* Data records *
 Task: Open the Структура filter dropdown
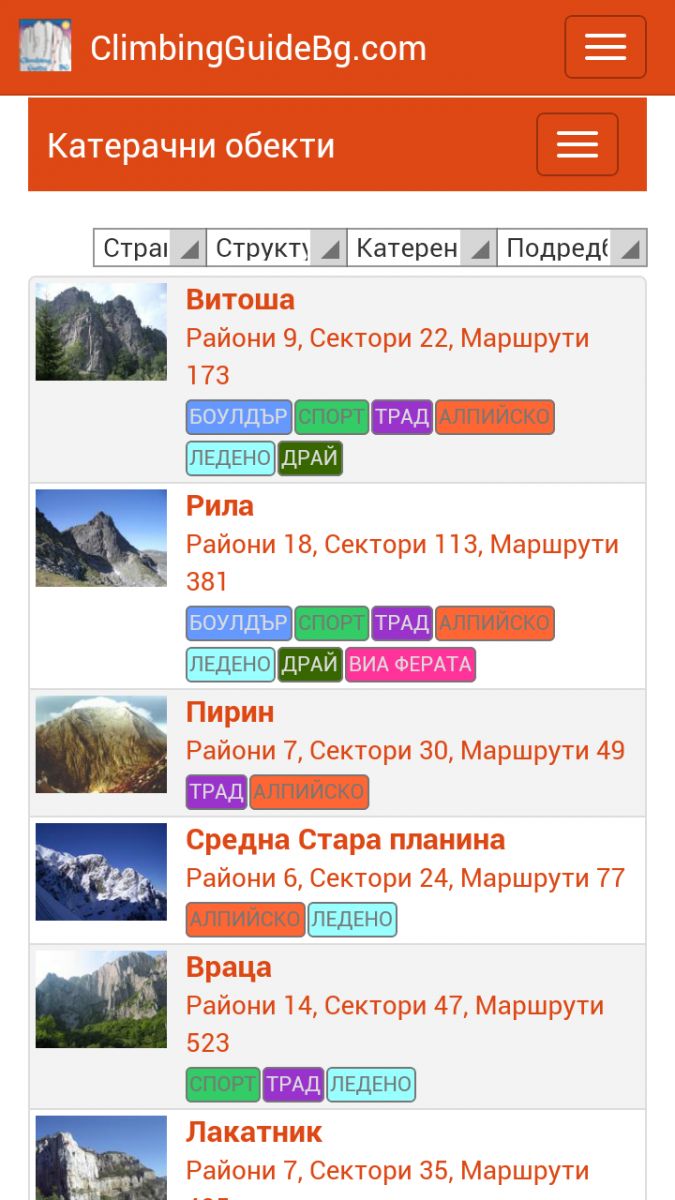point(276,248)
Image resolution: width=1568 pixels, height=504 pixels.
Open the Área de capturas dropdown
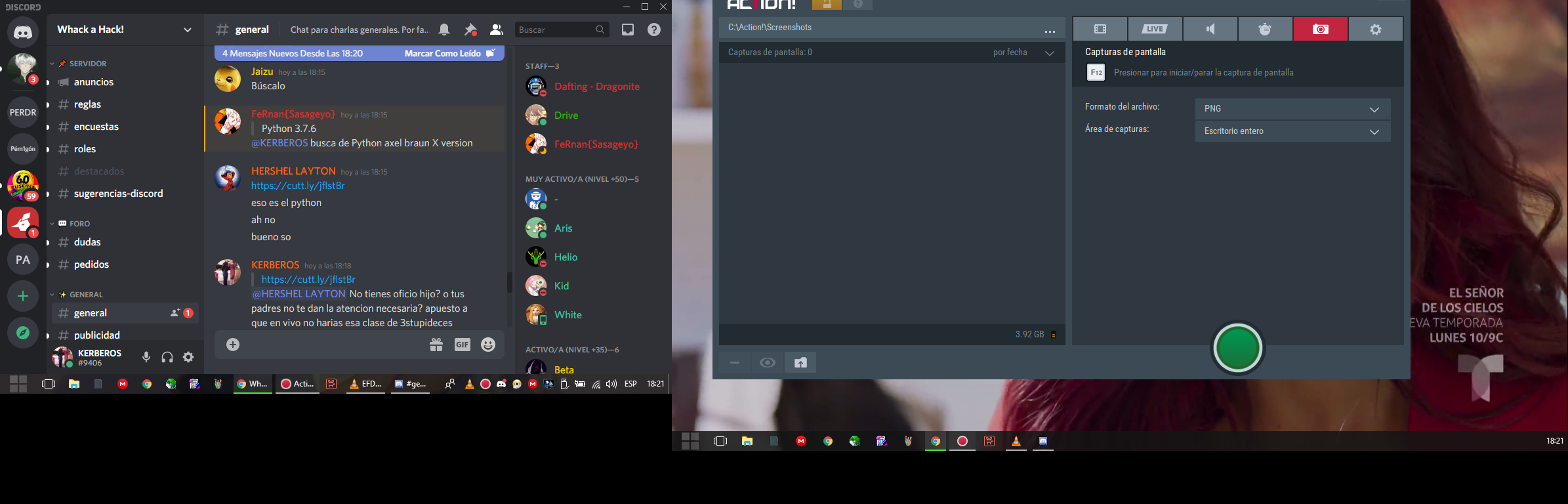click(1292, 131)
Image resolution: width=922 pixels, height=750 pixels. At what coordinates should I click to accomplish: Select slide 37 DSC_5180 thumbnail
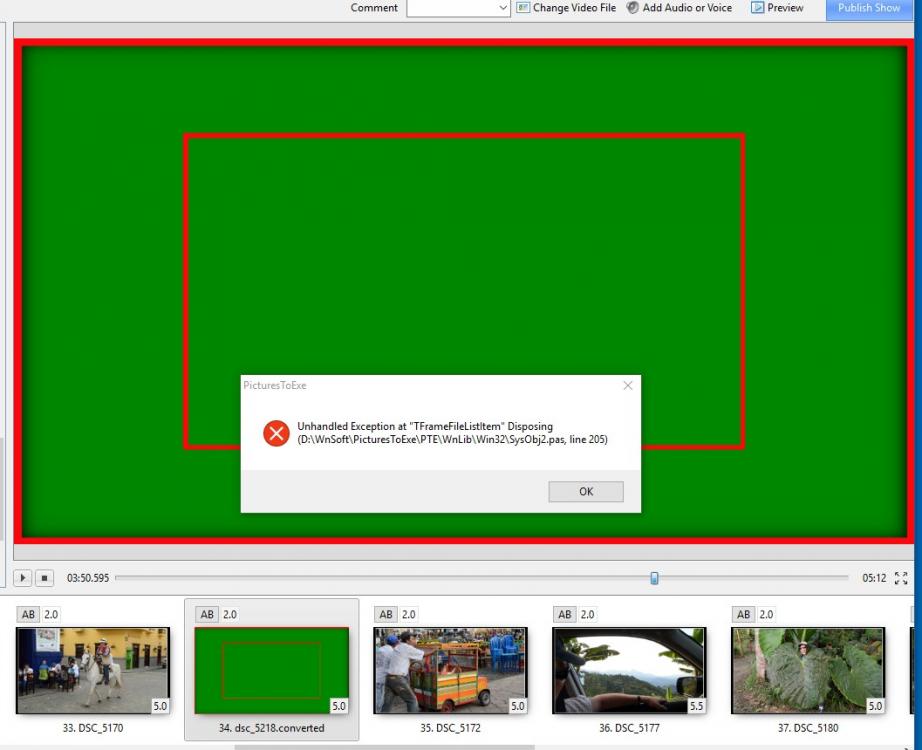point(808,670)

* Exercise instructions *
Once the line holding "Open the Área de capturas dropdown" is found, set down that line and every line after it, exactly, through the last line of the records above, omitting pictures.

* Output for this task *
Open the Área de capturas dropdown
click(1292, 131)
Image resolution: width=922 pixels, height=750 pixels. At what coordinates should I click to accomplish: Select slide 37 DSC_5180 thumbnail
point(808,670)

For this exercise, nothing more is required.